Here's a patch that puts active keepalives in play for the master and slave. The meaning of the master configuration variable then makes it so that builds for slaves that haven't sent a keepalive in the given window abort-- builds that hang now stay running forever in the results, whereas before, they'd exceed the timeout, be dropped from the ui (while still running on the slave.)
This would chew through all our build slaves with a bad build, and there'd be no way to tell they were all stuck from the ui.
comment:9 in reply to: ↑ 8 ; follow-up: ↓ 10 Changed 15 years ago by osimons
Replying to wbell:
Here's a patch that puts active keepalives in play for the master and slave.
I haven't tried the patch yet, but it reads well I think. Nice work. In theory, we will not make db or protocol changes to branches after the main release (ie. no high impact changes). So, if you want this in for 0.6 then please make sure it is committed in time for an upcoming 0.6 beta/rc release as I'd like to see it tested across a variety of platforms and Python versions. If not, bump it to the 0.7 milestone.
Had a quick word with hodgestar on IRC about the patch, and we're fine with either target - you decide, Walter.

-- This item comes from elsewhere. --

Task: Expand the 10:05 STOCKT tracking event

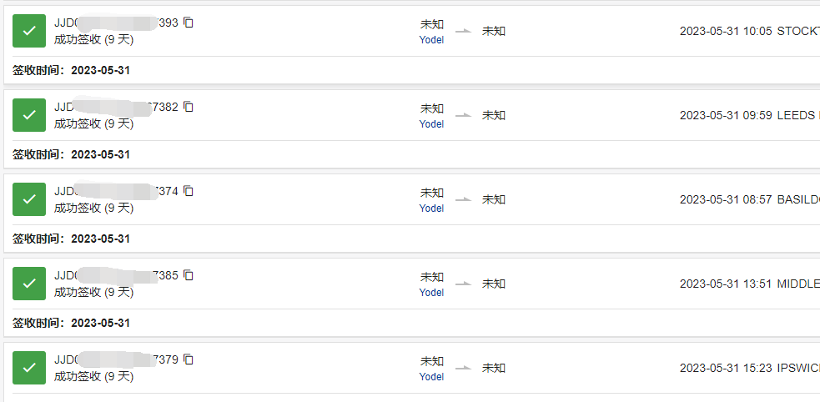Action: click(749, 31)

comment:10 in reply to: ↑ 9 Changed 15 years ago by wbell
Replying to osimons:
Replying to wbell:
Here's a patch that puts active keepalives in play for the master and slave.
I haven't tried the patch yet, but it reads well I think. Nice work. In theory, we will not make db or protocol changes to branches after the main release (ie. no high impact changes). So, if you want this in for 0.6 then please make sure it is committed in time for an upcoming 0.6 beta/rc release as I'd like to see it tested across a variety of platforms and Python versions. If not, bump it to the 0.7 milestone.

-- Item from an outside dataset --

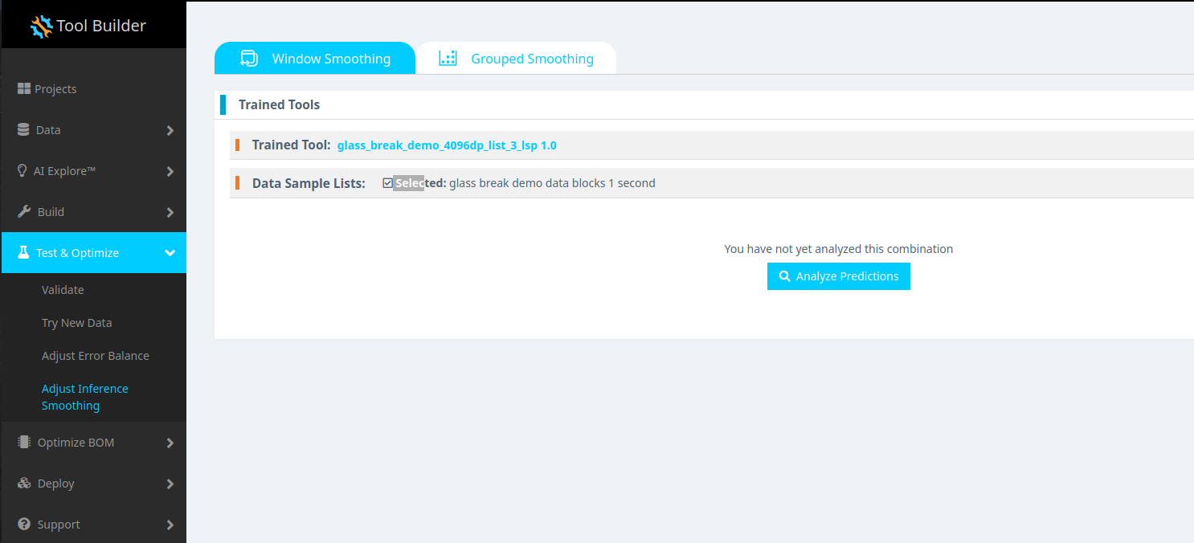This screenshot has width=1194, height=543.
Task: Collapse the Test & Optimize section chevron
Action: pos(170,253)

Had a quick word with hodgestar on IRC about the patch, and we're fine with either target - you decide, Walter.
Sounds good. I'll commit today. I'll update some of the protocol checking so that you can continue to run an older client against a newer server, and worst case, if there's an issue with the keepalive thread (the most likely source for issues), we'll just roll that portion back and leave the server keepalive-capable.
comment:11 Changed 15 years ago by wbell
- Resolution set to fixed
- Status changed from new to closed
Fixed with [863]
I have a patch for this. Will attempt to get into the mainline.